Outro fator positivo em relação às aulas coletivas foi uma relação mais direta com a prática, visto que nessas aulas buscamos trabalhar tendo como centro o repertório e o desenvolvimento de habilidades aplicadas a ele. Diferentemente das aulas individuais ou em pequenos grupos onde muitas vezes as reflexões e trocas de experiências estão muito relacionadas a uma discussão mais teórica, nos grupos buscamos aplicar os conteúdos sempre em situações práticas, fazendo rodas de improvisação, arranjos coletivos para grupos ou mesmo adotando o formato de masterclass, no qual os alunos que não estão tocando, além de aprenderem através da observação, também funcionam como público ouvinte-avaliador impulsionando a execução daquele que está à frente tocando.

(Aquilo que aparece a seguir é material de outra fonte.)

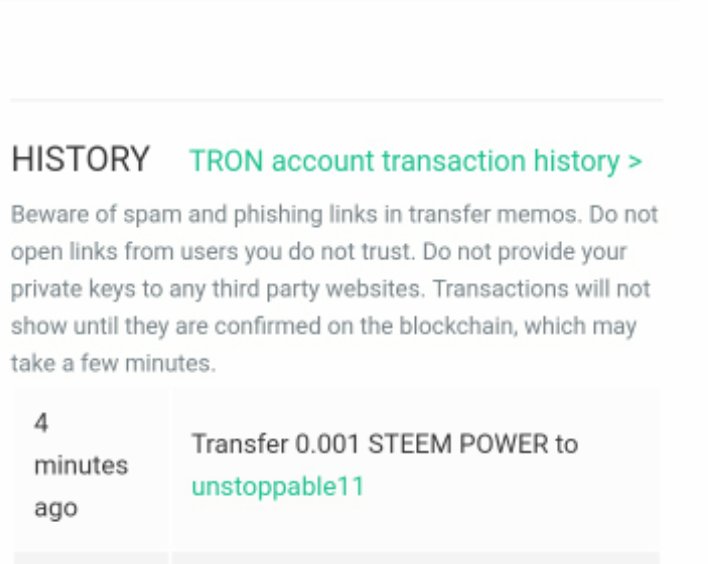
Task: Click the word "minutes" in the timestamp cell
Action: (81, 466)
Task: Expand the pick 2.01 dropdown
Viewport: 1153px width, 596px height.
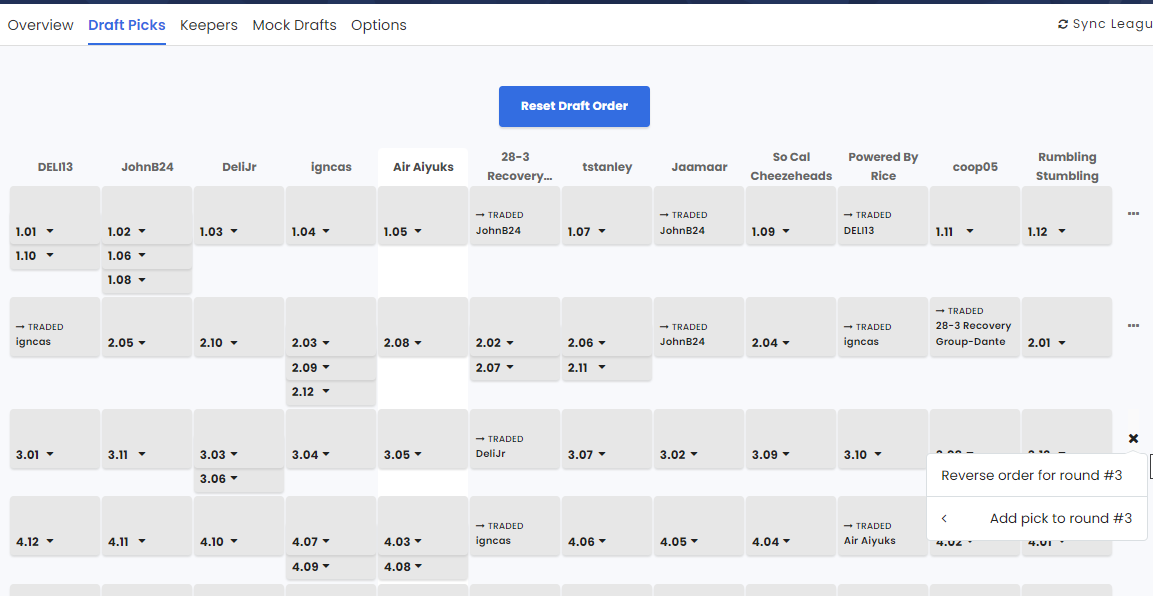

Resumidamente, essas mudanças me deixaram satisfeito e inquieto, ao mesmo tempo em que mostraram que eu poderia percorrer um trajeto longo nesta direção até encontrar soluções mais definitivas para o contexto da universidade. Penso
hoje, que caso continuasse nesta função continuaria a agir de forma parecida, ajustando as arestas e acrescentando soluções interessantes encontradas durante as aulas. Manteria também um canal constante de avaliação/feedback dos alunos para tentar sempre melhorar a resposta das aulas em relação às suas expectativas.
Concluí com base nestes dois períodos de um ano atuando como professor no ensino superior que esta tarefa neste campo de embates que é a música popular é mais complexa do que pode parecer. Corresponder às minhas próprias críticas de aluno seria uma tarefa bastante difícil neste contexto. A escolha ou mesmo a criação de um método pressupunha afirmar minha identidade, como artista e professor, colocando- me assim como modelo e referência para os alunos. Talvez por conta de minha saída recente da graduação quando do início destes estágios, me esforcei em não colocar as minhas próprias escolhas como parâmetro para estabelecer o que poderia/deveria ser ensinado, portanto observei assim que a demanda dos alunos é imensamente mais variada do que as habilidades e conhecimentos que eu poderia possuir enquanto músico e professor. A partir destas observações formulei algumas hipóteses que deram início a esta pesquisa. Também concluí, com base nestas observações de campo, não ser possível, por ora, definir ou mesmo sugerir um plano/programa de curso estático para um instrumento tão dinâmico e com espectro tão largo de atuação na cultura brasileira.